Ukraina chce odebrać Saakaszwilemu paszport. Zrobi to, gdy wjedzie do kraju
Były prezydent Gruzji Micheil Saakaszwili, którego pozbawiono obywatelstwa Ukrainy, w razie próby wjazdu do tego kraju utraci paszport i nie zostanie wpuszczony na jego terytorium - oświadczył we wtorek wiceszef ukraińskiej Straży Granicznej Wasyl Serwatiuk.

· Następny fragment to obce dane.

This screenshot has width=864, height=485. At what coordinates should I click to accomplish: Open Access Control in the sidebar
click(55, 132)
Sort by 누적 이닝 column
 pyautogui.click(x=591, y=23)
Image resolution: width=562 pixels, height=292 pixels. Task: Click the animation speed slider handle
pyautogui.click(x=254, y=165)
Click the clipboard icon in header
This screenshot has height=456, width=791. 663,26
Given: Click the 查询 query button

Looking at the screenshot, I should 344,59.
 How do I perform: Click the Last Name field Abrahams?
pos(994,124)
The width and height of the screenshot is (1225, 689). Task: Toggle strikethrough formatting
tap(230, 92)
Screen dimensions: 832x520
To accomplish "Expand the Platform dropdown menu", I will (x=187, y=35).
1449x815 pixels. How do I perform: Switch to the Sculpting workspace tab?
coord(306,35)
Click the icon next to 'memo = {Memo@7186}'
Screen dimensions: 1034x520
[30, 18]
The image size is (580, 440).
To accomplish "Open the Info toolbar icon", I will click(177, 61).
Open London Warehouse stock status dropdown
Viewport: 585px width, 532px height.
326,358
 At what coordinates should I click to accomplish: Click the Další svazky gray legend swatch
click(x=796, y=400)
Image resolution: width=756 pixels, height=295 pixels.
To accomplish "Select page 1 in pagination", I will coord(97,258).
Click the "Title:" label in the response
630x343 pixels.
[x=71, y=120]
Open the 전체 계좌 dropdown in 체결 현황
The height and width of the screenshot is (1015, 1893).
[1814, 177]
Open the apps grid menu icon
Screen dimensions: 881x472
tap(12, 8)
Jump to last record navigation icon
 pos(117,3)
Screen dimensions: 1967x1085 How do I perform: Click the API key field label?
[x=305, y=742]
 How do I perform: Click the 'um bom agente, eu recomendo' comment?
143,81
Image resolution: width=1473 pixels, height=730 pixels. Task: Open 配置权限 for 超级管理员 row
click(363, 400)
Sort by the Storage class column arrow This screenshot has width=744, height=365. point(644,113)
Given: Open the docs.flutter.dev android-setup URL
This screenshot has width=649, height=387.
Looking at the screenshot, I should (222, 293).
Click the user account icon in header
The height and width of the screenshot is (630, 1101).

Urzędnik wyjaśnił, jakie procedury obowiązują Straż Graniczną w przypadku osób, znajdujących się w sytuacji Saakaszwilego. - Paszport jest konfiskowany, wydaje się zaświadczenie, które to potwierdza i dana osoba nie jest przepuszczana przez granicę, gdyż nie ma uprawniającego jej do tego dokumentu - powiedział.
26 lipca Saakaszwili dekretem prezydenta Ukrainy Petra Poroszenki stracił ukraińskie obywatelstwo.
Saakaszwili po złożeniu prezydentury w Gruzji w 2013 r., aby uniknąć procesów sądowych za nadużycia władzy, wyjechał z kraju najpierw do USA, a potem na Ukrainę, gdzie włączył się do tamtejszej polityki. W maju 2015 r. otrzymał ukraiński paszport i w tym samym czasie prezydent Petro Poroszenko mianował go gubernatorem obwodu odeskiego.
Kontakty Poroszenki i Saakaszwilego
Stosunki między Poroszenką a Saakaszwilim pogorszyły się, gdy były prezydent Gruzji złożył ten urząd, oskarżając prezydenta Ukrainy o popieranie klanów korupcyjnych. Saakaszwili następnie utworzył na Ukrainie własną partię polityczną i nawoływał do wcześniejszych wyborów parlamentarnych.
Obywatelstwo Ukrainy jest jedynym obywatelstwem, które miał Saakaszwili. W poniedziałek były prezydent Gruzji powiedział podczas wizyty w Polsce, że wciąż podróżuje z ukraińskim paszportem.
31 lipca minister sprawiedliwości Gruzji Tea Cukuliani mówiła, że wobec Saakaszwilego w jego ojczyźnie wszczęto cztery sprawy karne i Gruzja będzie żądała wydania go od krajów, w których się on zatrzyma.